The second problem with the web is Google. On the one hand Google made it easier to find the information of the world, on the other hand it started to dictate the rules with its PageRank algorithm.

This forced companies to design their website in a specific way in order to get as high up on Google’s search results as possible. However, this unified structure is detrimental to e-commerce. Today almost all websites look the same – and run badly.

Offline, brands try to create a unique shopping experience in their stores. They want to stand out from the competition. Online, on the other hand, each website offers the same experience, whether Gucci or H & M: a navigation bar, descriptive text, a few images and a handful of other elements, all arranged similarly.

Google’s rules have taken life from the once-unique online experience, brands do not stand out.

Websites have to die to make room for dialogue trading

It is rooted in human psychology that a customer spends more money when his questions are answered in a conversation. Chatbots and artificial intelligence tap into an inner understanding of how things are done in the real world: through conversations.

Brands can explore new ways of making these technologies easier to communicate with their customers, such as conversational commerce. Say: trade by message or voice (for example Alexa or Siri), controlled by artificial intelligence.

18,000 companies are currently working to bring conversational commerce to life. Therefore, in my opinion, a daring prediction can be made: Within the next year, the first major brand will turn off their website.

That same brand will shift contact with their consumers to conversations with a combination of bots and people – via a news front-end like WhatsApp, Facebook or SMS.

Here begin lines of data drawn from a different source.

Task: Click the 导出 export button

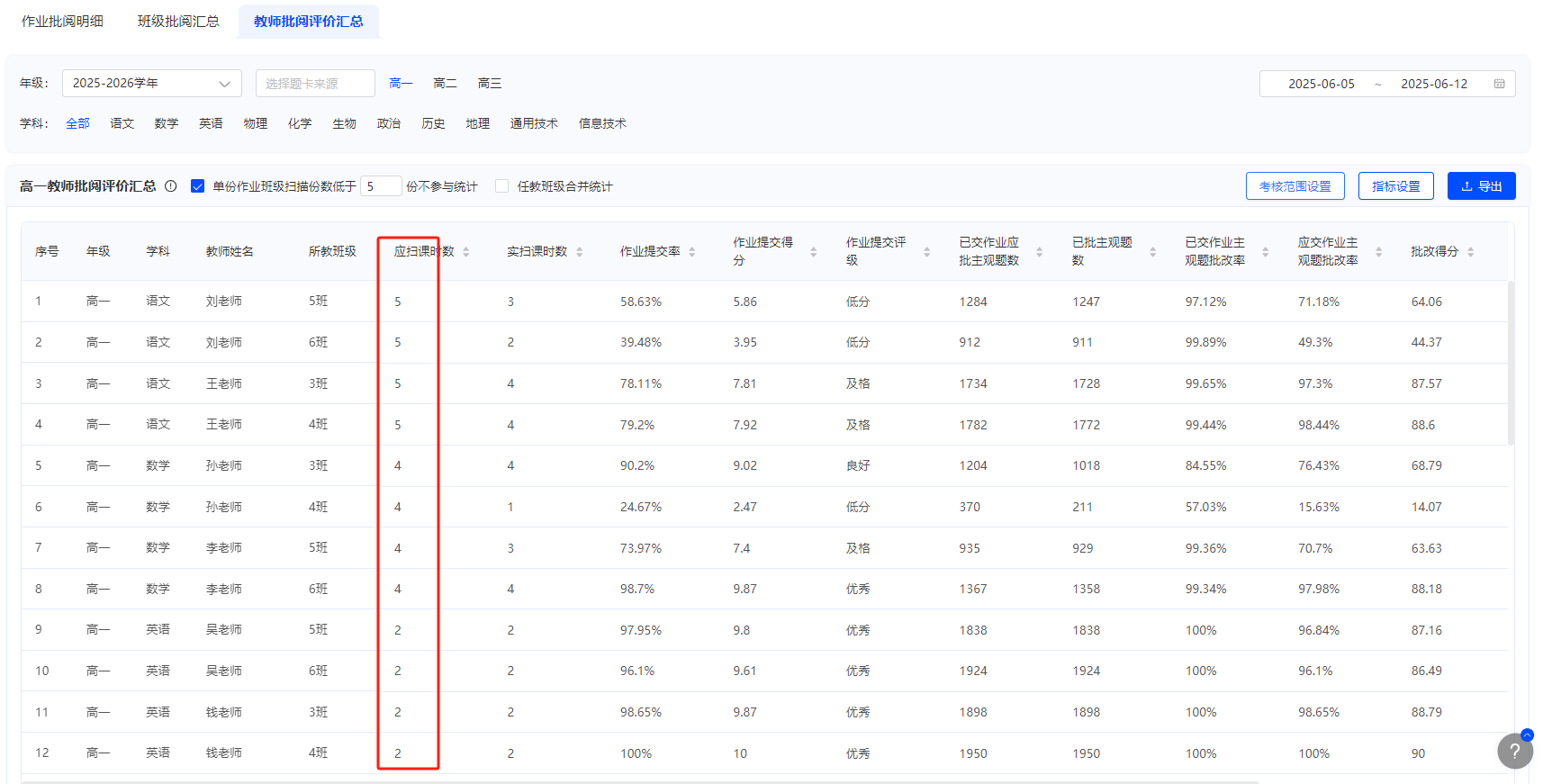Action: pos(1481,186)
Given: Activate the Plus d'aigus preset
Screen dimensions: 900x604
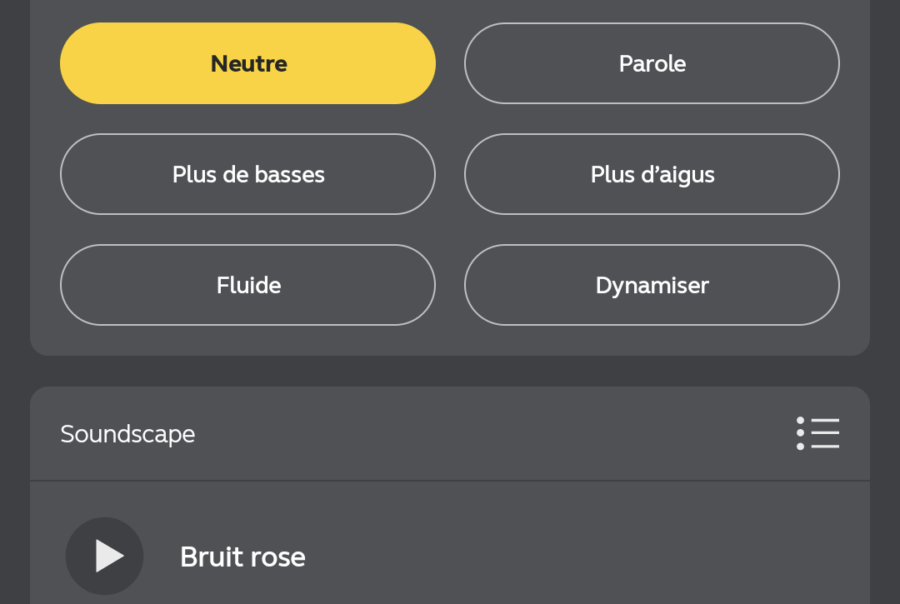Looking at the screenshot, I should [652, 174].
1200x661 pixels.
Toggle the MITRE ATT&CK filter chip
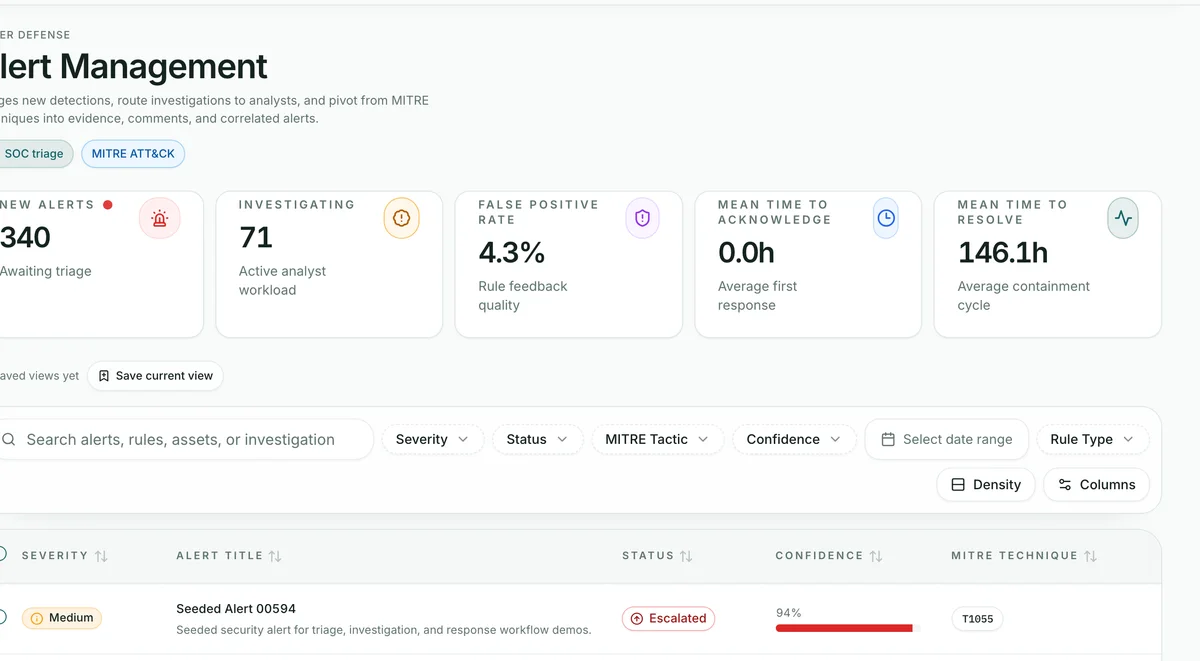click(x=133, y=154)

Once the first website is shut down, the dominoes will fall quickly. This will have a positive effect on how businesses run e-commerce, design online and offline marketing campaigns, and provide customer service. In-home assistants will be able to connect consumers and brands at all times.

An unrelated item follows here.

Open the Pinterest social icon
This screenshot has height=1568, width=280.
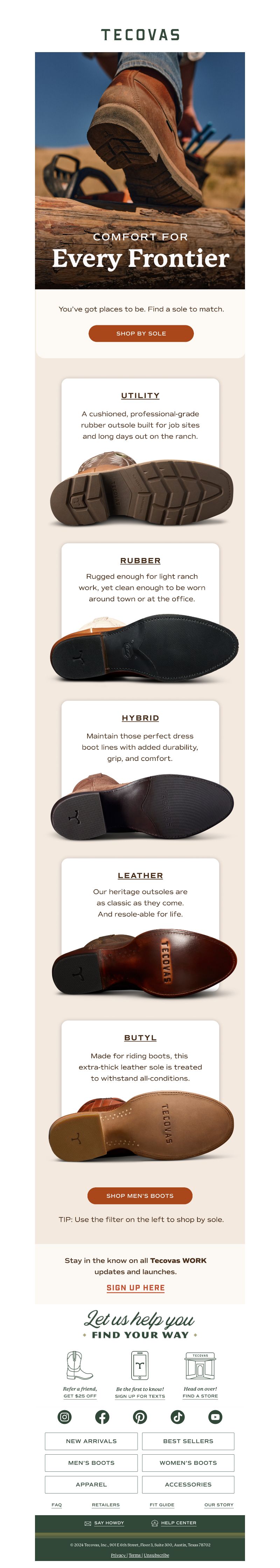tap(140, 1417)
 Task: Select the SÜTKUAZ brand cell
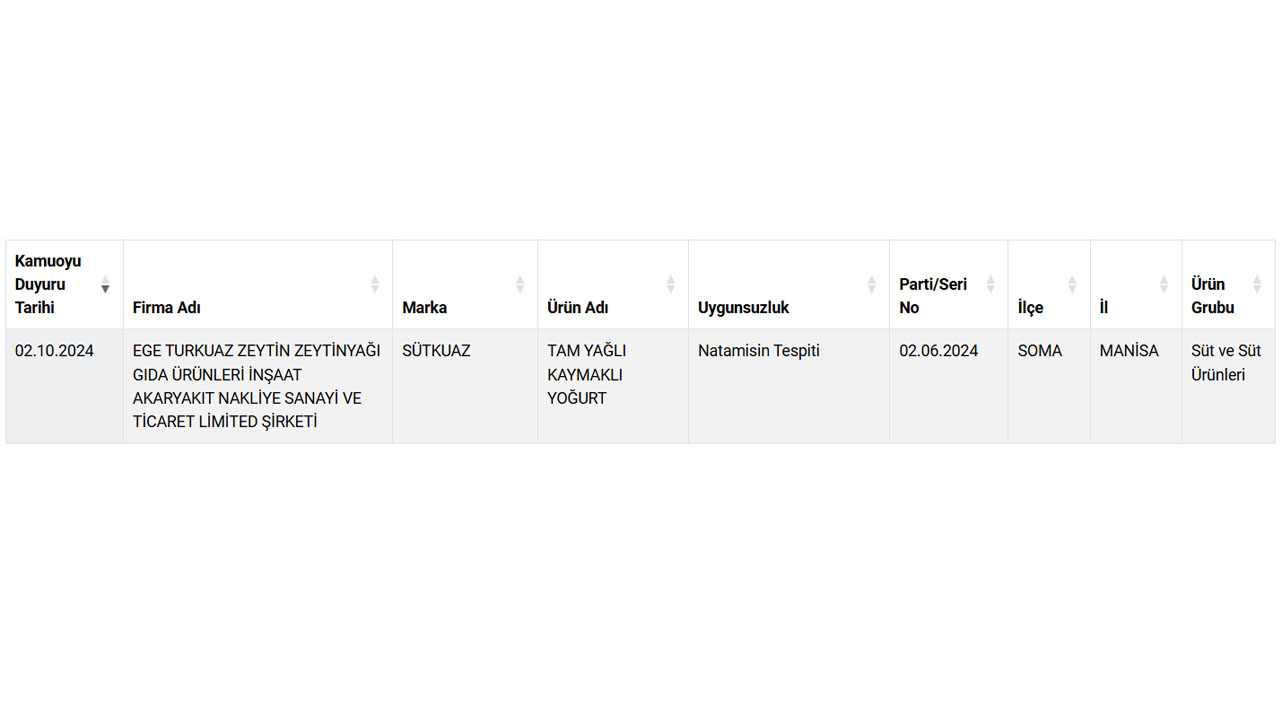click(x=436, y=351)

Take the relationship with the customer to a new level

As brands engage in dialogue trading, they must offer consumers a continuous connection across all major channels of communication. Thanks to new innovative platforms, the customer can thus start a conversation via Alexa or Google Assistant in a room and continue it on his smartphone when he leaves the room or house.

So customers can build a brand relationship that is similar to that between friends and family. You can communicate with brands when and how they want it. With just the communication channel that offers you the best experience – depending on whether you are traveling, at home or traveling.

Customers can switch between different communication levels without having to end their conversation with the company. Thanks to Conversational Commerce, they build a more personal relationship with a brand – far removed from the obsolete, static browsing of Web pages.